Judicial Reform

Ten Commandments case highlights Oklahoma’s judicial incoherence

April 29, 2024

Jonathan Small

Visit www.OklaJudges.com to learn more about your Oklahoma Supreme Court justices.

Some Oklahomans prefer that an unelected and unaccountable Judicial Nominating Commission (JNC) choose, in secret, all major Oklahoma judicial nominees. They claim the commission has worked. They object to reform efforts. 

Yet if you look at the product produced by the JNC—the opinions handed down by judges selected by the JNC—there is much evidence to the contrary. And that’s not a recent development.

Consider a 2015 ruling issued by the Oklahoma Supreme Court, which held that a display of the Ten Commandments at the Oklahoma Capitol violated a state constitutional prohibition on using public money for the benefit of any religion.

That alone was not surprising. What was unexpected was that the court did not explain how its decision aligned with a similar 1972 opinion issued by the Oklahoma Supreme Court, which held that a 50-foot Latin Cross displayed at the Oklahoma City fairgrounds did not violate that same constitutional prohibition.

Justices simply ignored the court’s own prior ruling.

It was not until officials filed for a rehearing that justices provided any explanation.
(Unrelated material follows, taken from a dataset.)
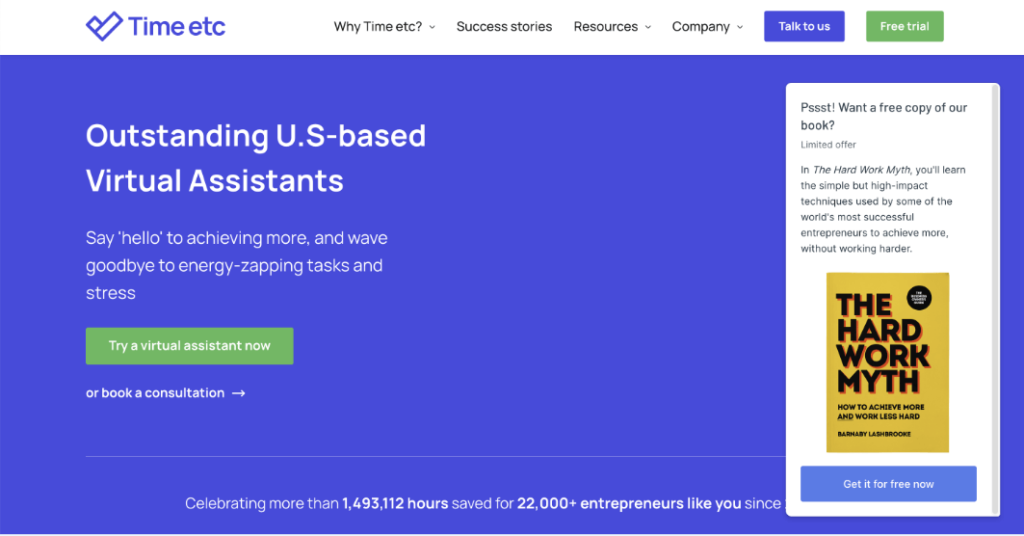Click the popup's vertical scrollbar
Image resolution: width=1024 pixels, height=536 pixels.
[x=994, y=300]
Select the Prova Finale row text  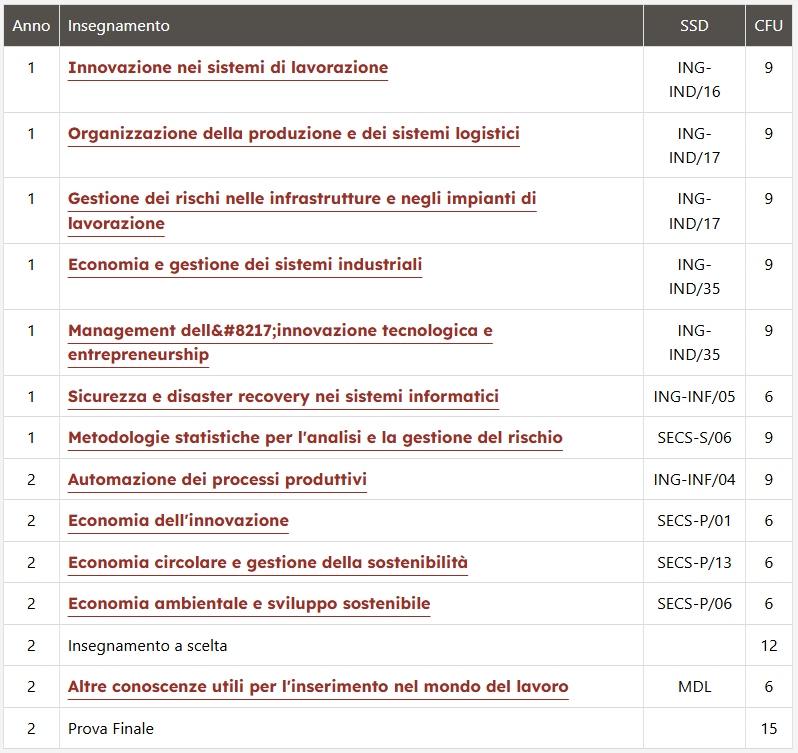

One justice claimed that the Ten Commandments monument “does explicitly ‘display’ and ‘articulate’ ideas that directly pertain to the Judeo-Christian system of religion,” but that a 50-foot Latin Cross did not. (No doubt that was news to many churches that proudly display the cross.)

Two justices said the court’s ruling on the Latin Cross was an “anomaly in our jurisprudence,” and that they “would explicitly overrule it.” One of those two justices, writing separately, argued the Ten Commandments decision “implicitly overruled” the Latin Cross ruling, although the commandments opinion said nothing about the 1972 case.

And still another justice supported rehearing the case, writing that he believed the Ten Commandments decision “does not overrule” the court’s Latin Cross ruling and said the “need for clarification is apparent.”

The problems of self-contradicting rulings—and the court’s failure to address how their latest ruling aligns with prior similar cases—has long created legal confusion that undermines citizens’ rights.

In one case, the court will declare a multi-issue bill to be unconstitutional “logrolling” or a “special law,” but not a substantially similar case only a few years later. And the courts rarely provide an explanation for the discrepancy.

The only notable pattern is one of apparent politicization. The Oklahoma Supreme Court has proven eager to claim a multi-section bill that restricts lawsuits is “logrolling,” but shrugged at similar multi-subject bills on other topics. One gets the sense that on certain topics, judges are ruling based on their preferred political outcome and then try to make the law fit around it, rather than letting the law determine the ruling.

Such incoherence is not a sign of a high-quality judicial system that justifies citizen pride.